Today marks the 49th Anniversary of the Assassination of Medgar Evers in the driveway outside of his home in Jackson, Mississippi. Medgar Evers was an African American civil rights activist involved in helping to overturn segregation at the University of Mississippi. Evers was a volunteer for the US Army and an active participant in the Normandy invasion. When he returned home from overseas he completed his secondary education and was elected as the field secretary for the NAACP. He was instrumental in educating poor African Americans on the value of voting and the importance of the civil rights movement. He was also the primary reason that witnesses came forward in the Emmitt Till murder case, which was crucial in shedding light on the true nature of the struggle that African Americans were facing in the South.
On June 12, 1963, only hours after a speech given by President John F. Kennedy on civil rights, Medgar Evers pulled into his driveway after having a meeting with some lawyers from the NAACP. Evers was shot in the back of the head by a bullet fired from a rifle. He collapsed in his driveway and was pronounced dead at an area hospital 50 minutes later. Many of the nation’s leaders spoke out about what a terrible tragedy this was to the civil rights movement and to the future of the country. Medgar Evers was buried with full military honors at Arlington National Cemetery in Virginia.
The man convicted of killing Evers was Byron De La Beckwith, a fertilizer salesman and member of the Ku Klux Klan. Two trials were held and both of them were comprised of solely white jurors. They were not able to make a decision about De La Beckwith’s guilt. The main piece of evidence that was presented was the Enfield rifle that killed Evers with De La Beckwith’s fingerprints on the scope. To the Prosecution’s dismay, the defense offered testimony from two police officers who swore under oath that they had seen De La Beckwith at a gas station two hours away from Jackson, shortly before the shooting. With an alibi provided by these officers and the testimony of De La Beckwith stating that his rifle had been stolen before it was used in the shooting, a mistrial occurred after the jury could not reach a verdict.
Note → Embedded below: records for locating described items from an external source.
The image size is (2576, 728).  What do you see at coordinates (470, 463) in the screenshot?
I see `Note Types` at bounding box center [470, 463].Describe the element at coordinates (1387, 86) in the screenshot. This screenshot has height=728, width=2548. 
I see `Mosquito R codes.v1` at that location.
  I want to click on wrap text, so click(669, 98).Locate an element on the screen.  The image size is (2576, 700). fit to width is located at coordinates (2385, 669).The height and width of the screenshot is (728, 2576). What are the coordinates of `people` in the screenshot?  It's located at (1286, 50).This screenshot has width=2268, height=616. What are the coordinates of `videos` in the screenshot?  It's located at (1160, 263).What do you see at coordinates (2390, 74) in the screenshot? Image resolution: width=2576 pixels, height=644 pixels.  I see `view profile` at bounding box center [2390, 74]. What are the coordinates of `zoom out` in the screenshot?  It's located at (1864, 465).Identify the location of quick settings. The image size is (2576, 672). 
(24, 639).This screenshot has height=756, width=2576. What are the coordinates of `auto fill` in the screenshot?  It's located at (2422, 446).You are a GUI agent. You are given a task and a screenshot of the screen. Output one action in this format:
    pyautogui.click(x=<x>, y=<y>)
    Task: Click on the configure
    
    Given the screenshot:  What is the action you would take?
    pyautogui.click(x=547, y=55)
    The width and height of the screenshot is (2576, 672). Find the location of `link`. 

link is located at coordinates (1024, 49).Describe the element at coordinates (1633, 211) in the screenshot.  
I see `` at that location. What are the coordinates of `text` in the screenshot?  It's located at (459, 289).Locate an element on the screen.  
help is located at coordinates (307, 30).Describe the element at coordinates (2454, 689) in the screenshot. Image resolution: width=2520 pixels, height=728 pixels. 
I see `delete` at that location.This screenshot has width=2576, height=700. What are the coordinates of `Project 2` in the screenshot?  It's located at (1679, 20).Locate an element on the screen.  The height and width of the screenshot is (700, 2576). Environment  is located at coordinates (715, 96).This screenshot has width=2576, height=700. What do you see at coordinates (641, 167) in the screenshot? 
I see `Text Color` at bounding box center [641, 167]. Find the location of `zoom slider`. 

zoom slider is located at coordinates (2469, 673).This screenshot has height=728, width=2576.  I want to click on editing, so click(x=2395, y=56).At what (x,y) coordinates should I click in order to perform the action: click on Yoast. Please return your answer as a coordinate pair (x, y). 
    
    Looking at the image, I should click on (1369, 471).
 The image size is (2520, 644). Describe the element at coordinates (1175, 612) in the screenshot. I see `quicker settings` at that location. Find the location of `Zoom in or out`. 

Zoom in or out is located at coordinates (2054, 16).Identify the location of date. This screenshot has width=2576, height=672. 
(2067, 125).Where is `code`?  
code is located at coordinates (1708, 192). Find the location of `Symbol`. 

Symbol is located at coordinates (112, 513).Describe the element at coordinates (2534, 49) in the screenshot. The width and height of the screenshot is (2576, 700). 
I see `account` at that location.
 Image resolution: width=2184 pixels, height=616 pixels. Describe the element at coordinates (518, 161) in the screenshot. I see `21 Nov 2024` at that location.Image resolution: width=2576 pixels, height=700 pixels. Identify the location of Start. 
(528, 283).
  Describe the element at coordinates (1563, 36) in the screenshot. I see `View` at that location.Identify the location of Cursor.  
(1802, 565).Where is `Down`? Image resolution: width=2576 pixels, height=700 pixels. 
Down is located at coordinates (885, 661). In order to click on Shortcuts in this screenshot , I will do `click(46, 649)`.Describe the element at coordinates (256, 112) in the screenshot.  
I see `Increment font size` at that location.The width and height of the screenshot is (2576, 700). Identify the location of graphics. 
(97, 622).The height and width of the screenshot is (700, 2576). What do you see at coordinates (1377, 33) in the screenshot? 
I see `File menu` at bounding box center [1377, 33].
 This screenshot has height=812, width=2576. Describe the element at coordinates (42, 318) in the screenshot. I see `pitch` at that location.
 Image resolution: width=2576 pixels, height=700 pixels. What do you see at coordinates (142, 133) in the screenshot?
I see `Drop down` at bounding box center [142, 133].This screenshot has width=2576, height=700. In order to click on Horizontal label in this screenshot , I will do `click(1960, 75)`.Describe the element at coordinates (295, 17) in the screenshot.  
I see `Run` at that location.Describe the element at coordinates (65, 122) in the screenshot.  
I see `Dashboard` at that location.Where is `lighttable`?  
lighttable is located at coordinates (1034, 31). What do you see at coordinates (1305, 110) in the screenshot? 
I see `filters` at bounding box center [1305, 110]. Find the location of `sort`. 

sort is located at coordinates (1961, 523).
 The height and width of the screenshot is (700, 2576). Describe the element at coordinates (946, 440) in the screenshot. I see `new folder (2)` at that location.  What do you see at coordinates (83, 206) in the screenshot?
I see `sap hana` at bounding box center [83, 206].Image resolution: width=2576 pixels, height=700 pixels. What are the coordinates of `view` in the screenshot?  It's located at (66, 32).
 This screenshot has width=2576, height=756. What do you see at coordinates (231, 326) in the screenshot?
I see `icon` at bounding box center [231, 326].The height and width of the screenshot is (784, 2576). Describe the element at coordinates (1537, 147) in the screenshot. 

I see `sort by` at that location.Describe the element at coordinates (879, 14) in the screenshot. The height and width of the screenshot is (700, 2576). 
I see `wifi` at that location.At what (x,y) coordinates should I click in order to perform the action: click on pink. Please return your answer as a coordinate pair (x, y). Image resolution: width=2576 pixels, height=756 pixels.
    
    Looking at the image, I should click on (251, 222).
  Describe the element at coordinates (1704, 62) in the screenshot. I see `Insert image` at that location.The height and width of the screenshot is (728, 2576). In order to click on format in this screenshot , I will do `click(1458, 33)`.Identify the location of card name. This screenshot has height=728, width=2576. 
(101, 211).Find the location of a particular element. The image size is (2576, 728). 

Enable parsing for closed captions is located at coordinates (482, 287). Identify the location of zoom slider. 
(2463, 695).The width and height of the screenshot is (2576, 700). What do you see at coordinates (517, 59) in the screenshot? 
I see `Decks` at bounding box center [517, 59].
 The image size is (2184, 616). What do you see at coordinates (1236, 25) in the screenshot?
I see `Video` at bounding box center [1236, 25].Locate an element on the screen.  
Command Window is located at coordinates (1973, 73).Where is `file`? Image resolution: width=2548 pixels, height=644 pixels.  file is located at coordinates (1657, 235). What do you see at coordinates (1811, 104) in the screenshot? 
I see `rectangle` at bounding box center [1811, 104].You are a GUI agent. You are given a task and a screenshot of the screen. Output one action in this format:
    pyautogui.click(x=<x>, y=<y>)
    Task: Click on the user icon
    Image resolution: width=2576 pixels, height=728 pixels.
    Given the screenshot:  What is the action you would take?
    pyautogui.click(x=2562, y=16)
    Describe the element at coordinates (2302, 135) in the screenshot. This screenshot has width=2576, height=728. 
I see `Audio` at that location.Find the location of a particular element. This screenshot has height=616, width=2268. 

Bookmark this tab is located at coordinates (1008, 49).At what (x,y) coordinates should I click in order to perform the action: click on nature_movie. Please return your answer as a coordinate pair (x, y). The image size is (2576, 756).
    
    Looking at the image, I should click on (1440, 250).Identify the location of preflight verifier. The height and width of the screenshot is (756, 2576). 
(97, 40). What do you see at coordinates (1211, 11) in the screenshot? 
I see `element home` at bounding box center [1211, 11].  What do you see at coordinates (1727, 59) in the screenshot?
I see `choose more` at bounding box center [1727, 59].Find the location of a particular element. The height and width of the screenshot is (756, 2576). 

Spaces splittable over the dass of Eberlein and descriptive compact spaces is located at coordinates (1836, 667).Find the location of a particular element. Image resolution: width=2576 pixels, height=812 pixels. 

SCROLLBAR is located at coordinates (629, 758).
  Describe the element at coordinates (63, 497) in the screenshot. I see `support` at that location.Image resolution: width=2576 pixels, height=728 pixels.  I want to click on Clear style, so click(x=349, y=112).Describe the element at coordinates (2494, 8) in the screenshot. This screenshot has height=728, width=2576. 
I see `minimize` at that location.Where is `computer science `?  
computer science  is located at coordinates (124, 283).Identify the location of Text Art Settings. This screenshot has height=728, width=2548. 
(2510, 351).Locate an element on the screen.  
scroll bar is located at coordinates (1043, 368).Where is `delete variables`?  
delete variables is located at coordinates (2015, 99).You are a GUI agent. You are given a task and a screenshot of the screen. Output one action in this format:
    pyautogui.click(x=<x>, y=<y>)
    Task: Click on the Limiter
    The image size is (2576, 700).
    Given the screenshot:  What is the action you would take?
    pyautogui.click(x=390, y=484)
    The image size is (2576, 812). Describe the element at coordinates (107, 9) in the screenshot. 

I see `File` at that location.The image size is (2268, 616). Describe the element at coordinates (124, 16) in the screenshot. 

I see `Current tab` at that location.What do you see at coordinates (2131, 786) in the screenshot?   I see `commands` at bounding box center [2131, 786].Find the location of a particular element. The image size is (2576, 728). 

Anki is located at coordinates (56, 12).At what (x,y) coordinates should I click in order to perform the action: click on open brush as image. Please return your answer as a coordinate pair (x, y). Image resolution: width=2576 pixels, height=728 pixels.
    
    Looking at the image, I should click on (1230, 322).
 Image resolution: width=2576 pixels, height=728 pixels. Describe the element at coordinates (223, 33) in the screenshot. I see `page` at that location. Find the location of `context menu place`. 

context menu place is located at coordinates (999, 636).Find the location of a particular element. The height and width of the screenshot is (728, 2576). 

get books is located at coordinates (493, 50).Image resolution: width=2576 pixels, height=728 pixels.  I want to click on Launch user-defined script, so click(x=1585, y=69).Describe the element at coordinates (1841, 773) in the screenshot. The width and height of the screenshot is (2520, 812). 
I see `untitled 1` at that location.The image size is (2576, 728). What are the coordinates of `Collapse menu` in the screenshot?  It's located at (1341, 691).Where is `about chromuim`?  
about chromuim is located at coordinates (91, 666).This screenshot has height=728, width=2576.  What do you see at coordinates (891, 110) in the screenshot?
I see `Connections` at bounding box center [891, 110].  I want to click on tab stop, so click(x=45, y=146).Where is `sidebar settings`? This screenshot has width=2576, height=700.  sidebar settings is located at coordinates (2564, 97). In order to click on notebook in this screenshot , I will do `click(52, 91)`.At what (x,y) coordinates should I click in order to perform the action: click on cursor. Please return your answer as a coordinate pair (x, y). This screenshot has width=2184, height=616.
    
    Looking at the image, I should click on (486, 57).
For 25 years the case was closed and De La Beckwith was a free man, until new evidence was discovered. In 1989, the Jackson Clarion-Ledger acquired access to previously sealed records that indicated how dysfunctional the trial was due to certain affiliations of the appointed jurors. Medgar Ever’s wife, Myrlie asked the district attorney to re-open the case, but her request was denied due to lack of surviving evidence. Myrlie unwilling to give up found a court transcript from the original trial in her personal collection. In addition, the murder weapon was discovered in the home of the former judge that presided over the case. In the spring of 1990, investigators found two new witnesses, including a black minister who testified that he saw De La Beckwith at the Jackson rally that Evers spoke at that night and a former Ku Klux Klan member who said that De La Beckwith confessed to him that he in fact did kill Evers. In February 1994, a racially mixed jury of De La Beckwith’s peers found him guilty of murder. De La Beckwith, 73 years old was sentence to life in prison.